→ **Data to examine**:
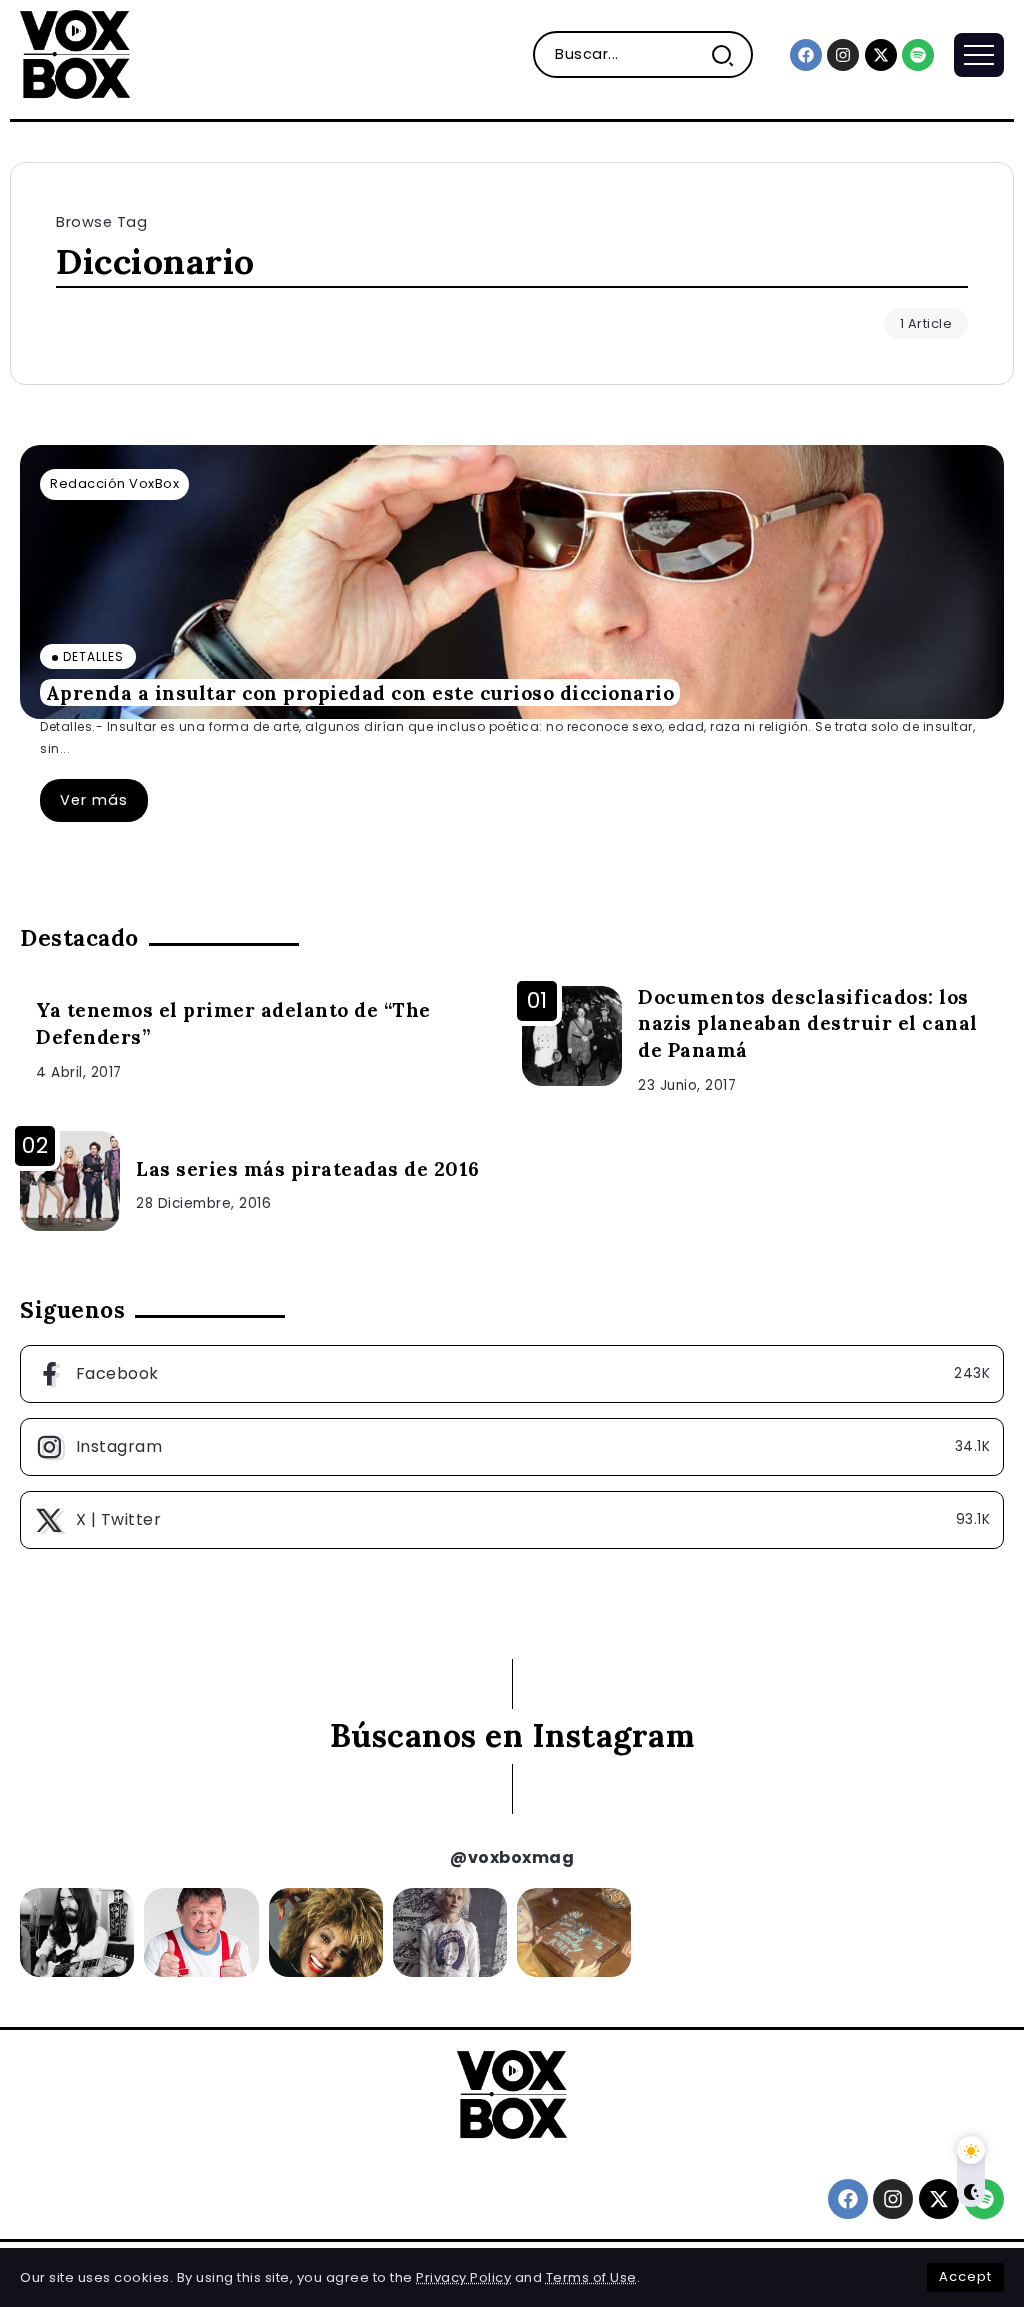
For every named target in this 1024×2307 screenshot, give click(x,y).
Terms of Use (591, 2277)
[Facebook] (806, 55)
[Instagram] (843, 55)
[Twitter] (512, 1520)
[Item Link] (512, 582)
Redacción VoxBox (114, 483)
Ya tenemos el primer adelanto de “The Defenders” (233, 1023)
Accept (965, 2276)
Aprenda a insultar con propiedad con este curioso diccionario (360, 692)
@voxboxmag (512, 1857)
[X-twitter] (881, 55)
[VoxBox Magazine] (75, 53)
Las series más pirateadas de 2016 (308, 1169)
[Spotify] (918, 55)
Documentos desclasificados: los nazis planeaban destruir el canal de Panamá (808, 1024)
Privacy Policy (463, 2277)
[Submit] (730, 54)
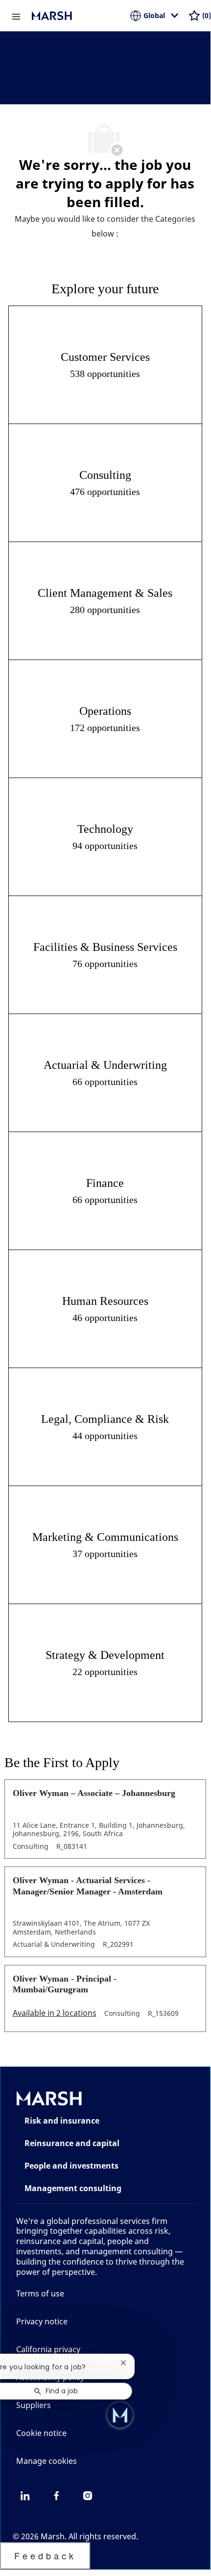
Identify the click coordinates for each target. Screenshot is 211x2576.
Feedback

→ **Work order**:
Throughout the data above, copy all lines where the word "target" is found.

→ **Response**:
For every named target in this 1024×2307 screenshot, give click(x,y).
Identify the click coordinates for each target. Screenshot is 211x2576.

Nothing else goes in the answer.